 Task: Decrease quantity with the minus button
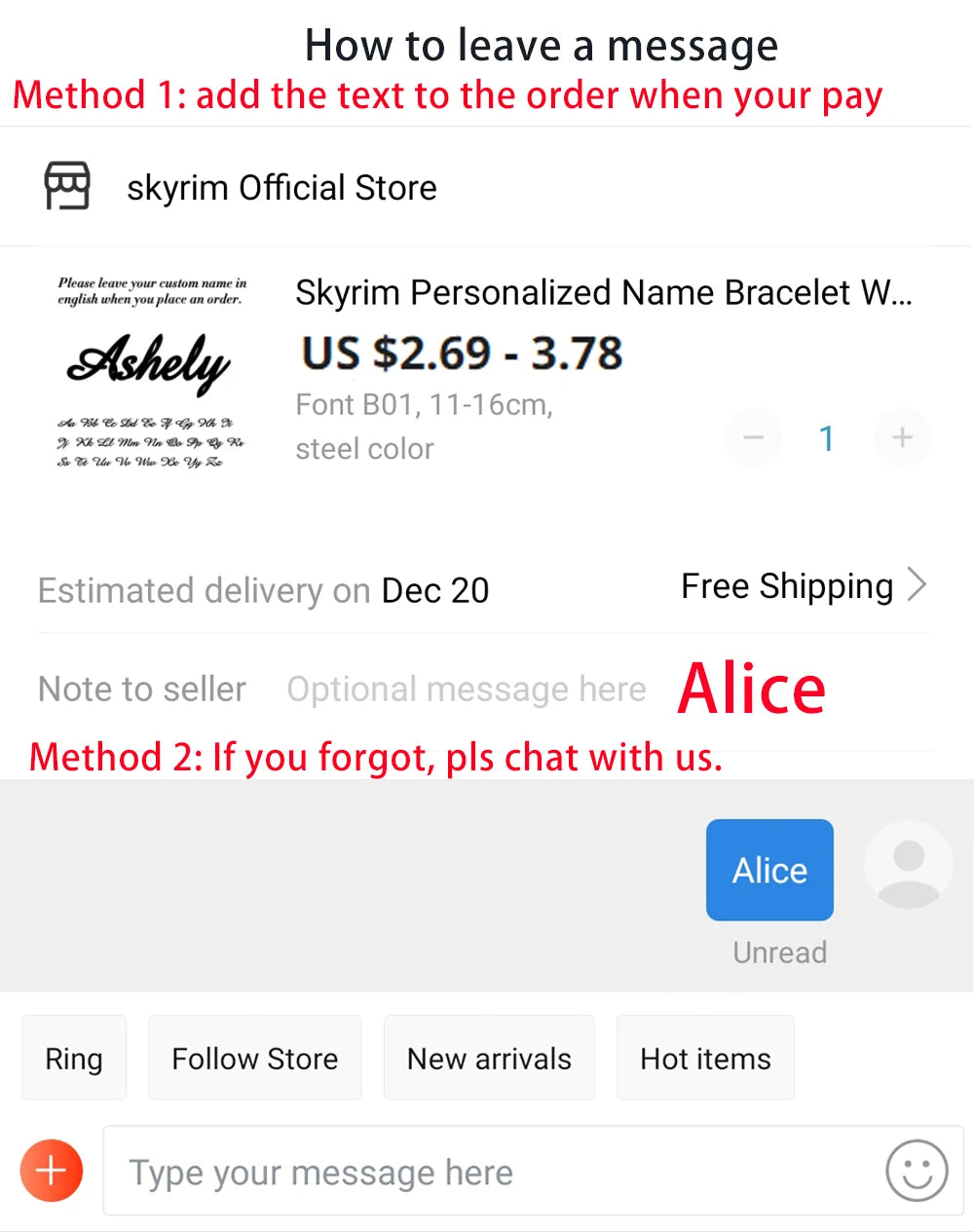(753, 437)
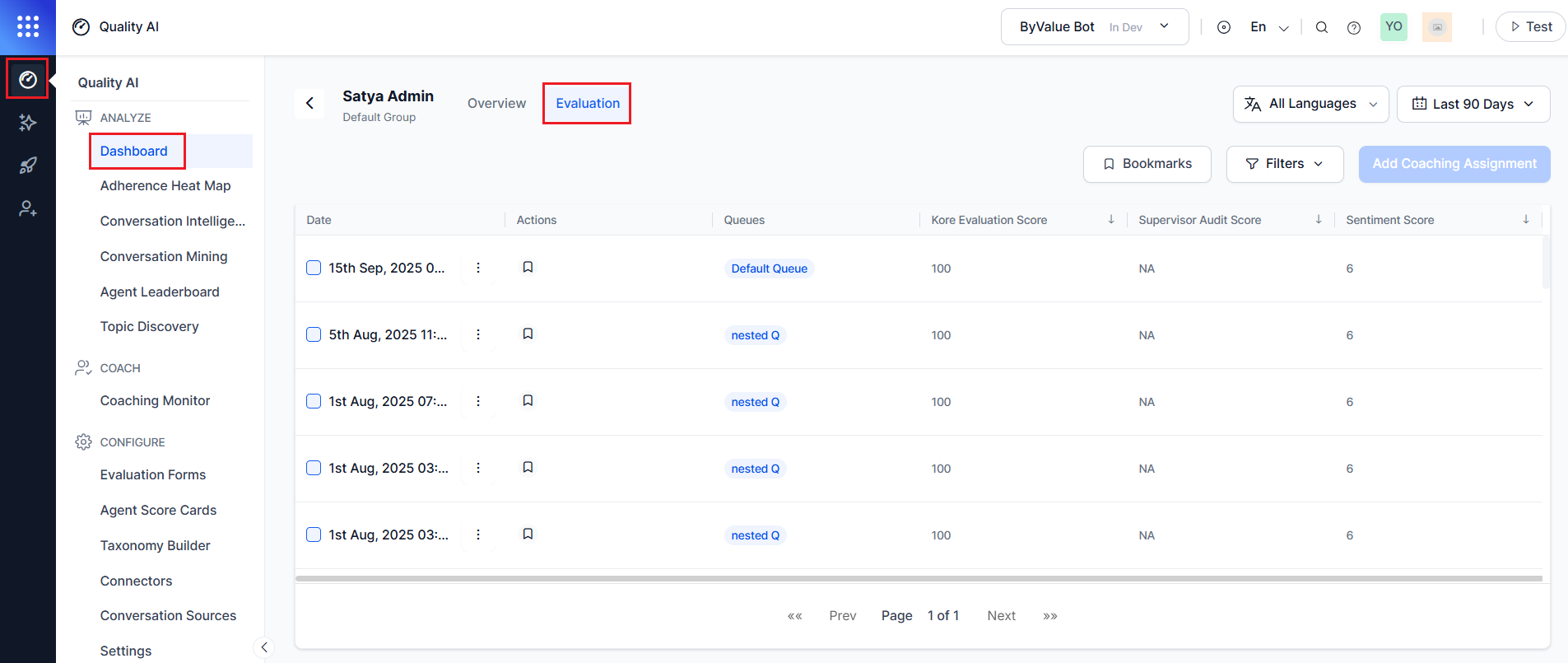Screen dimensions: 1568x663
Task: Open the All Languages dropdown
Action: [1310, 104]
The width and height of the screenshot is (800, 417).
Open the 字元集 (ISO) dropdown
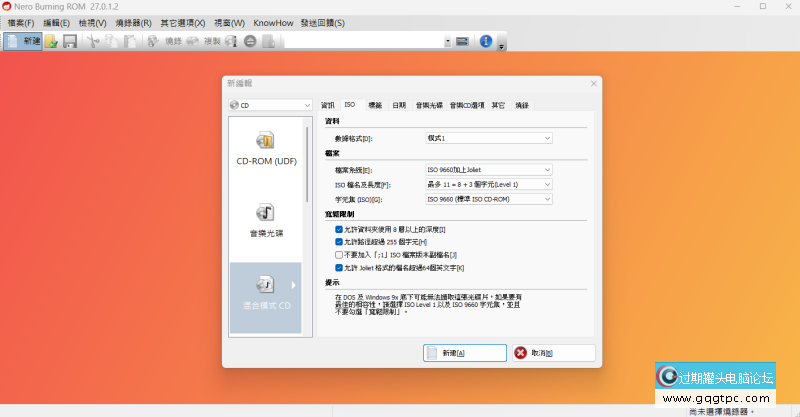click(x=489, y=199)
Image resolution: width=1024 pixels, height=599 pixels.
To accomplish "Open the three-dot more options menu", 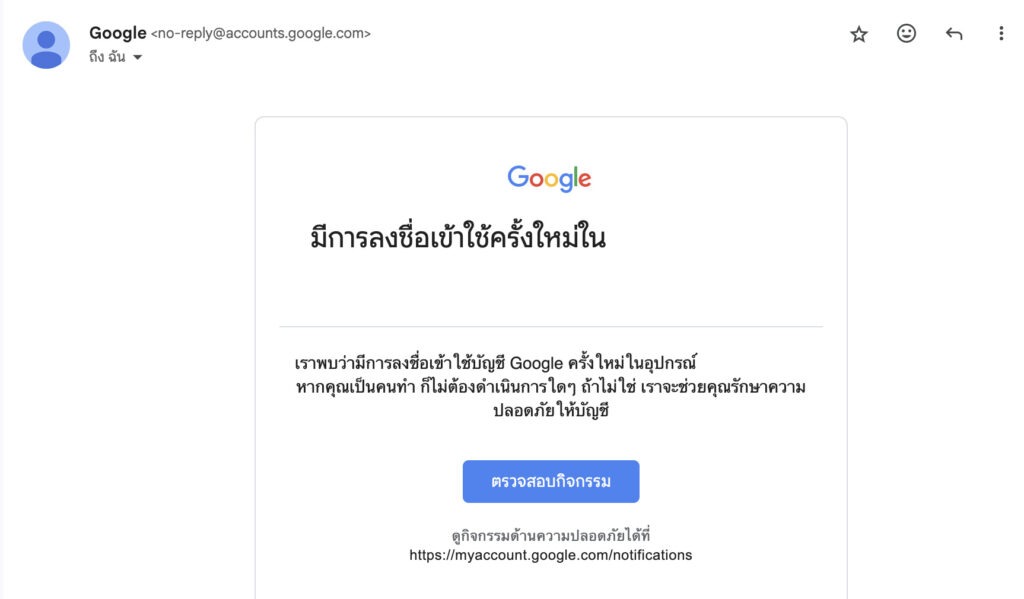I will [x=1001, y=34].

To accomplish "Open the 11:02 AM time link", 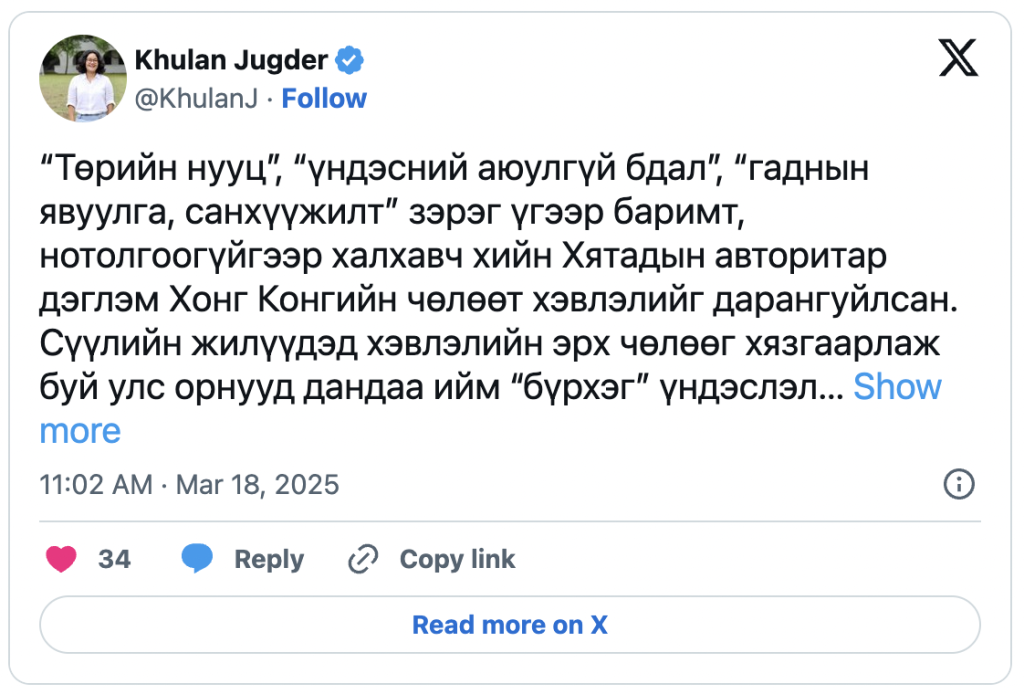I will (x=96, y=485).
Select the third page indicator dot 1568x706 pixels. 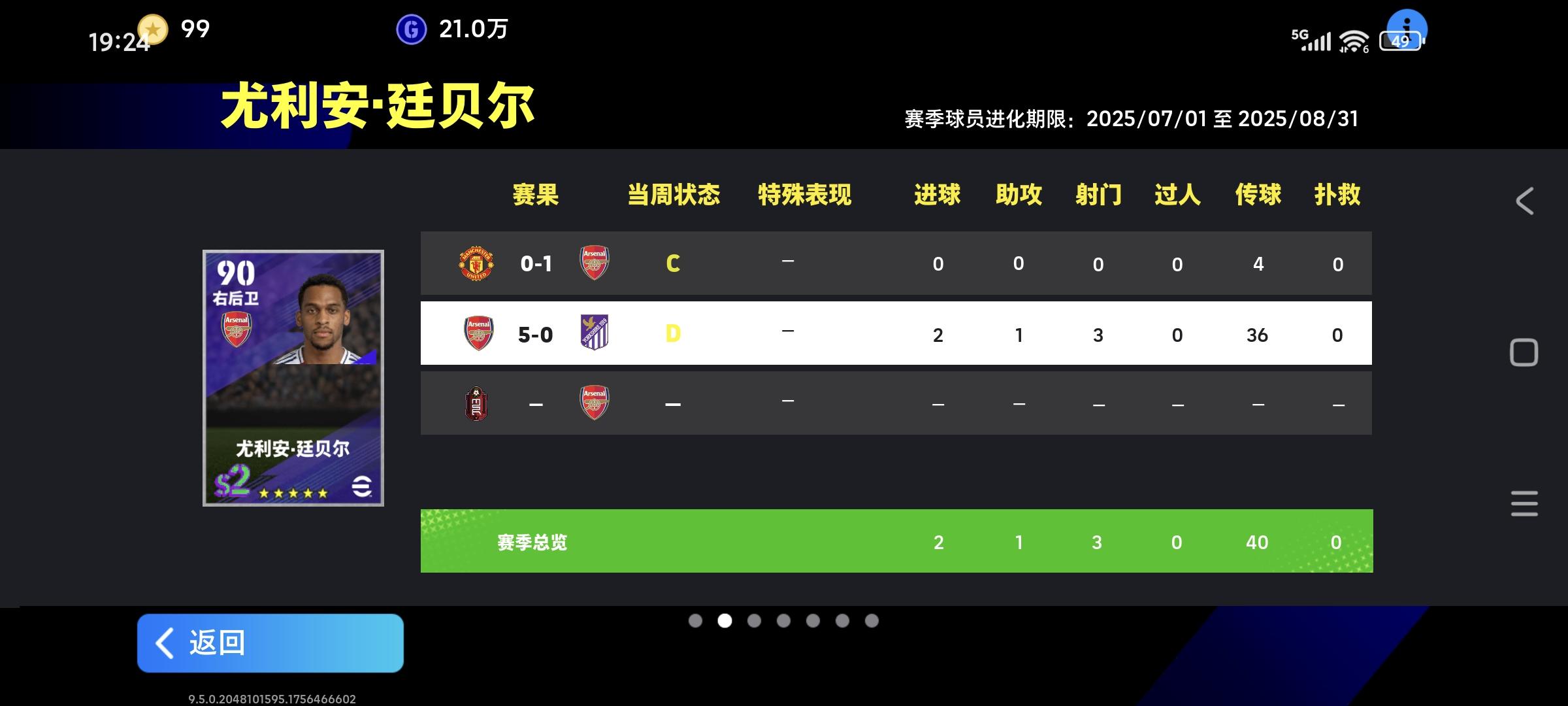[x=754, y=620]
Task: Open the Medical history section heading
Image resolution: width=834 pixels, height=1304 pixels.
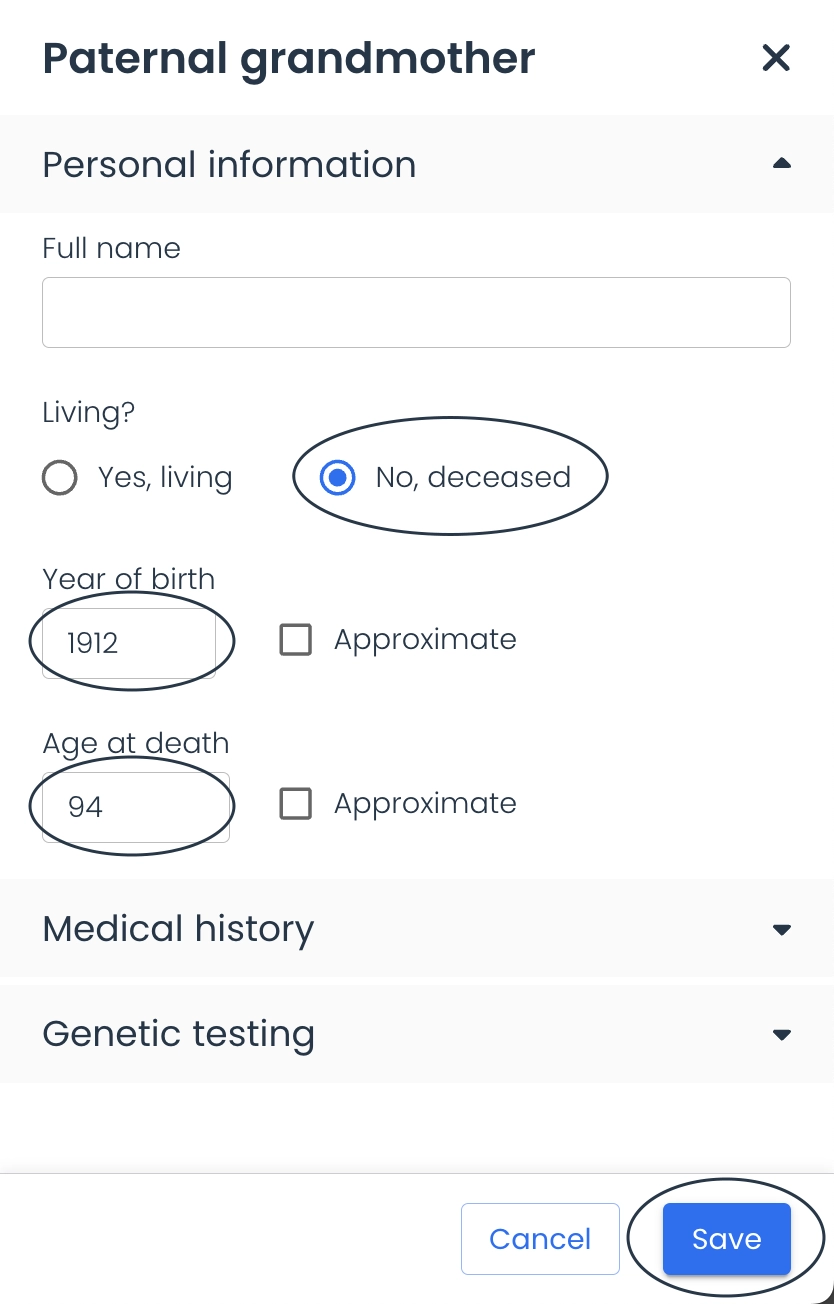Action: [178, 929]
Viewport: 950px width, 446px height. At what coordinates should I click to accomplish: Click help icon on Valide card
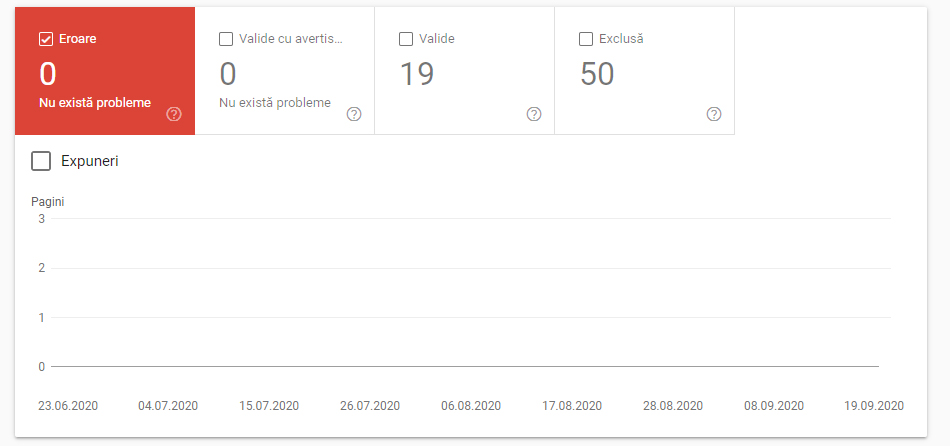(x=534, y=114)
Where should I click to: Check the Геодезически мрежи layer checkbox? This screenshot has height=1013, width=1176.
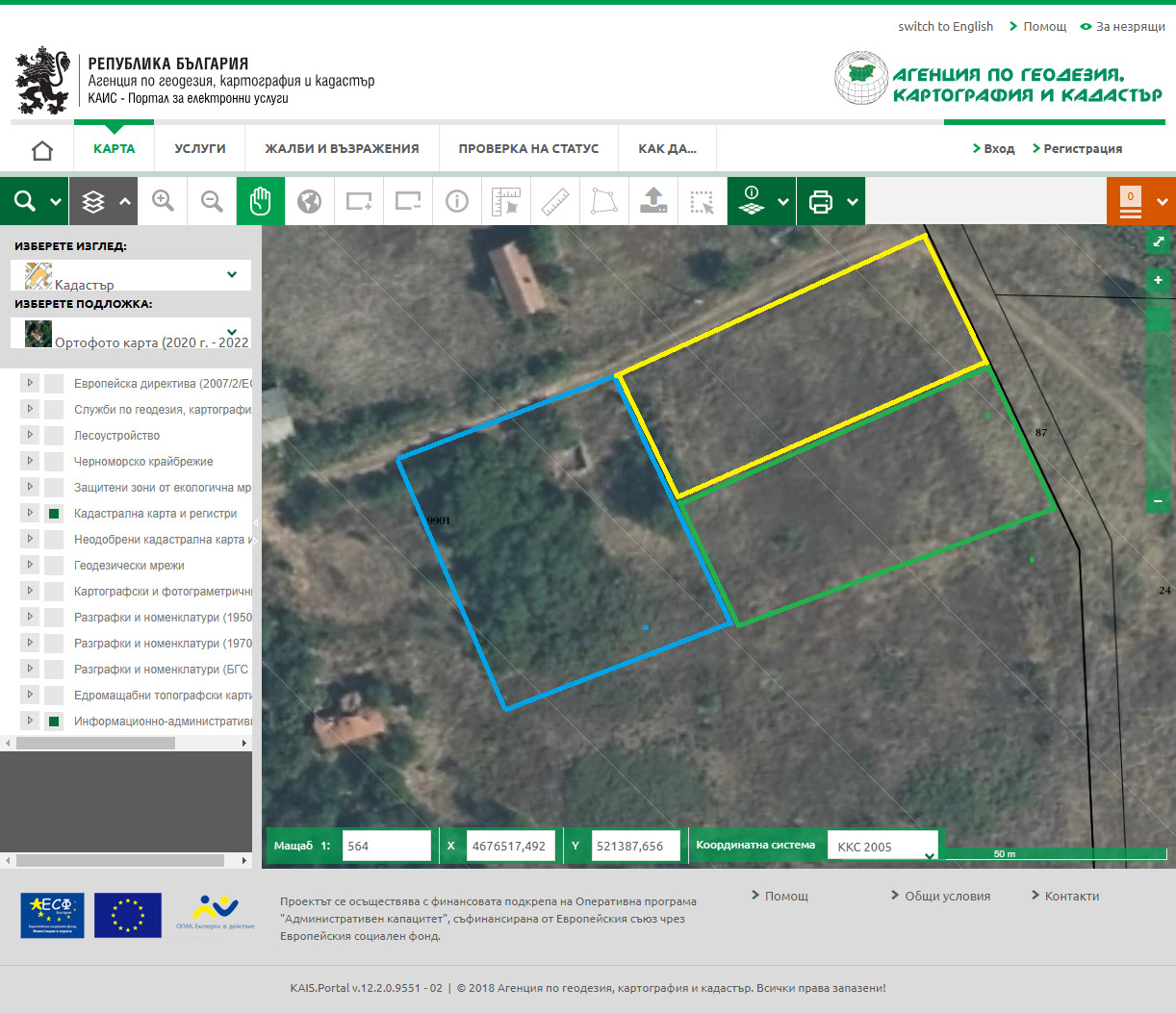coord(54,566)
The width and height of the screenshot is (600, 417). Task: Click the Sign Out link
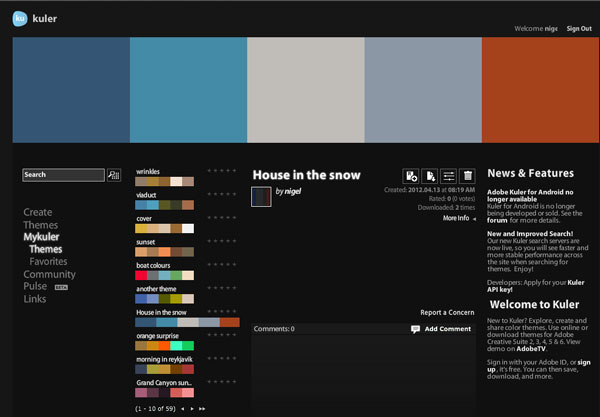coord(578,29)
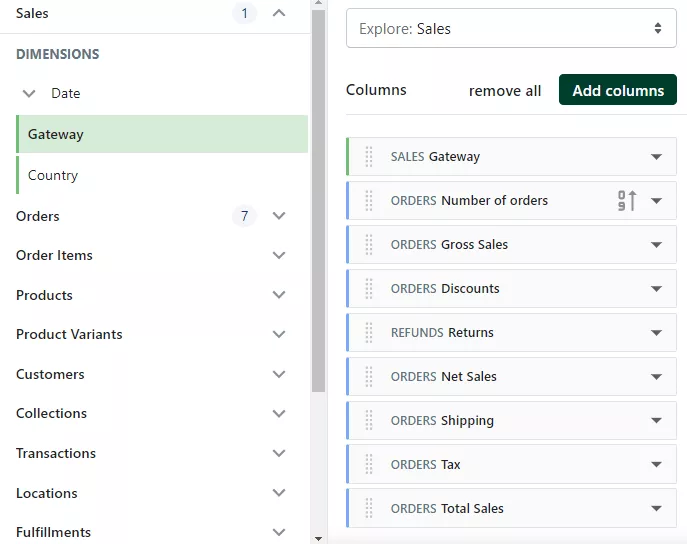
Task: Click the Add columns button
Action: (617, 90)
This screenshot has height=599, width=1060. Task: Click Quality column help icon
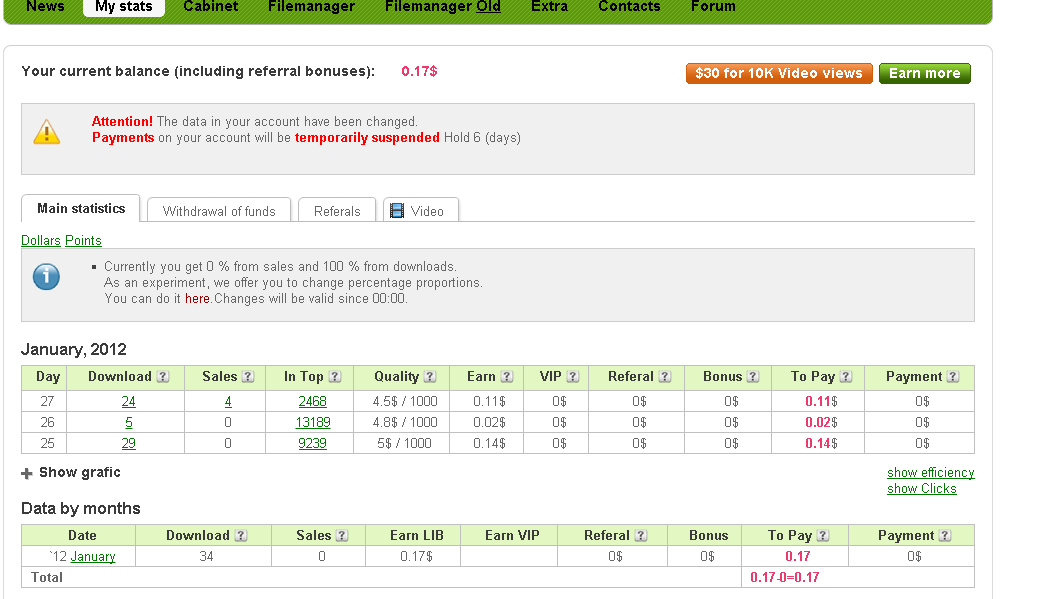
################
• _To do_
All that is needed is the span from the line with "Viewport: 950px width, 446px" through the last line of the material above, reproduced exactly and free of pictures.

• _Exercise solution_
Viewport: 950px width, 446px height. At what coordinates should I click to accomplish: Click help icon on Valide card
(x=534, y=114)
Where should I click to: Check the Геодезически мрежи layer checkbox? This screenshot has height=1013, width=1176.
coord(54,566)
The width and height of the screenshot is (600, 417). Task: Click the Sign Out link
coord(578,29)
Task: Click the Add columns button
Action: (617, 90)
This screenshot has height=599, width=1060. Task: Click Quality column help icon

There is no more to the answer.